## Exercise description
Reproduce all of the data that follows, character for character.

==*==

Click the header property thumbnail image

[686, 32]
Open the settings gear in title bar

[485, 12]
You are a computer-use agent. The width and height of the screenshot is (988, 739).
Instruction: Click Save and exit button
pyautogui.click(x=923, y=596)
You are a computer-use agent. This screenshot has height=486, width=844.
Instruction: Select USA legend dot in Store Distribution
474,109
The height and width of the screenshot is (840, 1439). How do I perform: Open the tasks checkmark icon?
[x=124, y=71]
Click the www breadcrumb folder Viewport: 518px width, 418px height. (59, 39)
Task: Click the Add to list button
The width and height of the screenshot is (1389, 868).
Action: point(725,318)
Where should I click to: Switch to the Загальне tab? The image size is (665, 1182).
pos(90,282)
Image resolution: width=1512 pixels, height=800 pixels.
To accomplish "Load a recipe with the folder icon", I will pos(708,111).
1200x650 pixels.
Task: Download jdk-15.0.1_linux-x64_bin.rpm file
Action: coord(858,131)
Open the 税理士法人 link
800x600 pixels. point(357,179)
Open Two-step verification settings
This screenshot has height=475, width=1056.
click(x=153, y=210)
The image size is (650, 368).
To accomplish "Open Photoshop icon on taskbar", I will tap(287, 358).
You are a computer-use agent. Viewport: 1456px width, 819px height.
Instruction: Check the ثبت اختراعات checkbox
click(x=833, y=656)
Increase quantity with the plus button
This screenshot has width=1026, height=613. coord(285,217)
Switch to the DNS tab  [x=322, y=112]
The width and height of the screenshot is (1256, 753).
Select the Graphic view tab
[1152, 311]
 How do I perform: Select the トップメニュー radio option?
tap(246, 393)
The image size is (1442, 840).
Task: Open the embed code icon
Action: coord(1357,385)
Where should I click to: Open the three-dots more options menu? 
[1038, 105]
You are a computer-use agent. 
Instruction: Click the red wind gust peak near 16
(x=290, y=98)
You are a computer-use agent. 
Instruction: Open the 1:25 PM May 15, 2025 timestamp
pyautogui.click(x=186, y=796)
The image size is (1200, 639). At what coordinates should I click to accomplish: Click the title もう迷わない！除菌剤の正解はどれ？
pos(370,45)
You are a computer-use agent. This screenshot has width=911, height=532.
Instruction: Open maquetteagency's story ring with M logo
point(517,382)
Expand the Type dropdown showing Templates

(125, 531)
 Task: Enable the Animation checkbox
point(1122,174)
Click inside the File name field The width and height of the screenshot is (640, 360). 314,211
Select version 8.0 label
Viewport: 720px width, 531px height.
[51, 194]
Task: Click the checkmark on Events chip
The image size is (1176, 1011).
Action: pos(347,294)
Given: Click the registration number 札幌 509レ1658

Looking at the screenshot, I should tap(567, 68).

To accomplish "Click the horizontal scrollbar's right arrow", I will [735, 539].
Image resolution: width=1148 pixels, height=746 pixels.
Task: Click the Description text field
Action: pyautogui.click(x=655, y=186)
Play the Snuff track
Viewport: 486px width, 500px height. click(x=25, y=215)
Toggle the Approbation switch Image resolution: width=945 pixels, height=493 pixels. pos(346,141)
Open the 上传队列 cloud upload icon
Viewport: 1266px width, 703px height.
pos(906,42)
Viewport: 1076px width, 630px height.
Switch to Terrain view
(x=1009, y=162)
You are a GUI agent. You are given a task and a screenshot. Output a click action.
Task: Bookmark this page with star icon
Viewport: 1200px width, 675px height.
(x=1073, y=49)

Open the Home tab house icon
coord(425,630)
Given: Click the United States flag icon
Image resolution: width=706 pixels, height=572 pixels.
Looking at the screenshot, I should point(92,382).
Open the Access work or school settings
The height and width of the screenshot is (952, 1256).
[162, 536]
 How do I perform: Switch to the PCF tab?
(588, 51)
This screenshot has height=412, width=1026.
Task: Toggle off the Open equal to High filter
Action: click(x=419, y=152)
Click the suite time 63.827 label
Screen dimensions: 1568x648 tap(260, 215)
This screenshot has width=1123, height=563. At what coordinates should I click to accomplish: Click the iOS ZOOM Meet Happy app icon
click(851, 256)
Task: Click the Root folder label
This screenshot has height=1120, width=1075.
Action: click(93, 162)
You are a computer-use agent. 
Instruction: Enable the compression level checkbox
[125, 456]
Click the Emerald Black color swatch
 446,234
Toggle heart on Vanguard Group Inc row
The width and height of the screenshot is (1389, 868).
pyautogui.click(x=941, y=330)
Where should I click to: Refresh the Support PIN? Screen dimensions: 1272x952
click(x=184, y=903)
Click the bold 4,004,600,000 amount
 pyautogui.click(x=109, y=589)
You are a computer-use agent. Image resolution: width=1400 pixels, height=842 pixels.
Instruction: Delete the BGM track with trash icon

==*==

## Exercise result
Click the header property thumbnail image

[686, 32]
Open the settings gear in title bar

[485, 12]
You are a computer-use agent. The width and height of the screenshot is (988, 739).
Instruction: Click Save and exit button
pyautogui.click(x=923, y=596)
You are a computer-use agent. This screenshot has height=486, width=844.
Instruction: Select USA legend dot in Store Distribution
474,109
The height and width of the screenshot is (840, 1439). How do I perform: Open the tasks checkmark icon?
[x=124, y=71]
Click the www breadcrumb folder Viewport: 518px width, 418px height. (59, 39)
Task: Click the Add to list button
The width and height of the screenshot is (1389, 868).
Action: point(725,318)
Where should I click to: Switch to the Загальне tab? The image size is (665, 1182).
pos(90,282)
Image resolution: width=1512 pixels, height=800 pixels.
To accomplish "Load a recipe with the folder icon", I will pos(708,111).
1200x650 pixels.
Task: Download jdk-15.0.1_linux-x64_bin.rpm file
Action: coord(858,131)
Open the 税理士法人 link
800x600 pixels. point(357,179)
Open Two-step verification settings
This screenshot has height=475, width=1056.
click(x=153, y=210)
The image size is (650, 368).
To accomplish "Open Photoshop icon on taskbar", I will tap(287, 358).
You are a computer-use agent. Viewport: 1456px width, 819px height.
Instruction: Check the ثبت اختراعات checkbox
click(x=833, y=656)
Increase quantity with the plus button
This screenshot has width=1026, height=613. coord(285,217)
Switch to the DNS tab  [x=322, y=112]
The width and height of the screenshot is (1256, 753).
Select the Graphic view tab
[1152, 311]
 How do I perform: Select the トップメニュー radio option?
tap(246, 393)
The image size is (1442, 840).
Task: Open the embed code icon
Action: coord(1357,385)
Where should I click to: Open the three-dots more options menu? 
[1038, 105]
You are a computer-use agent. 
Instruction: Click the red wind gust peak near 16
(x=290, y=98)
You are a computer-use agent. 
Instruction: Open the 1:25 PM May 15, 2025 timestamp
pyautogui.click(x=186, y=796)
The image size is (1200, 639). At what coordinates should I click to accomplish: Click the title もう迷わない！除菌剤の正解はどれ？
pos(370,45)
You are a computer-use agent. This screenshot has width=911, height=532.
Instruction: Open maquetteagency's story ring with M logo
point(517,382)
Expand the Type dropdown showing Templates

(125, 531)
 Task: Enable the Animation checkbox
point(1122,174)
Click inside the File name field The width and height of the screenshot is (640, 360). 314,211
Select version 8.0 label
Viewport: 720px width, 531px height.
[51, 194]
Task: Click the checkmark on Events chip
The image size is (1176, 1011).
Action: pos(347,294)
Given: Click the registration number 札幌 509レ1658

Looking at the screenshot, I should tap(567, 68).

To accomplish "Click the horizontal scrollbar's right arrow", I will [735, 539].
Image resolution: width=1148 pixels, height=746 pixels.
Task: Click the Description text field
Action: pyautogui.click(x=655, y=186)
Play the Snuff track
Viewport: 486px width, 500px height. click(x=25, y=215)
Toggle the Approbation switch Image resolution: width=945 pixels, height=493 pixels. pos(346,141)
Open the 上传队列 cloud upload icon
Viewport: 1266px width, 703px height.
pos(906,42)
Viewport: 1076px width, 630px height.
Switch to Terrain view
(x=1009, y=162)
You are a GUI agent. You are given a task and a screenshot. Output a click action.
Task: Bookmark this page with star icon
Viewport: 1200px width, 675px height.
(x=1073, y=49)

Open the Home tab house icon
coord(425,630)
Given: Click the United States flag icon
Image resolution: width=706 pixels, height=572 pixels.
Looking at the screenshot, I should point(92,382).
Open the Access work or school settings
The height and width of the screenshot is (952, 1256).
[162, 536]
 How do I perform: Switch to the PCF tab?
(588, 51)
This screenshot has height=412, width=1026.
Task: Toggle off the Open equal to High filter
Action: click(x=419, y=152)
Click the suite time 63.827 label
Screen dimensions: 1568x648 tap(260, 215)
This screenshot has width=1123, height=563. At what coordinates should I click to accomplish: Click the iOS ZOOM Meet Happy app icon
click(851, 256)
Task: Click the Root folder label
This screenshot has height=1120, width=1075.
Action: click(93, 162)
You are a computer-use agent. 
Instruction: Enable the compression level checkbox
[125, 456]
Click the Emerald Black color swatch
 446,234
Toggle heart on Vanguard Group Inc row
The width and height of the screenshot is (1389, 868).
pyautogui.click(x=941, y=330)
Where should I click to: Refresh the Support PIN? Screen dimensions: 1272x952
click(x=184, y=903)
Click the bold 4,004,600,000 amount
 pyautogui.click(x=109, y=589)
You are a computer-use agent. Image resolution: width=1400 pixels, height=842 pixels.
Instruction: Delete the BGM track with trash icon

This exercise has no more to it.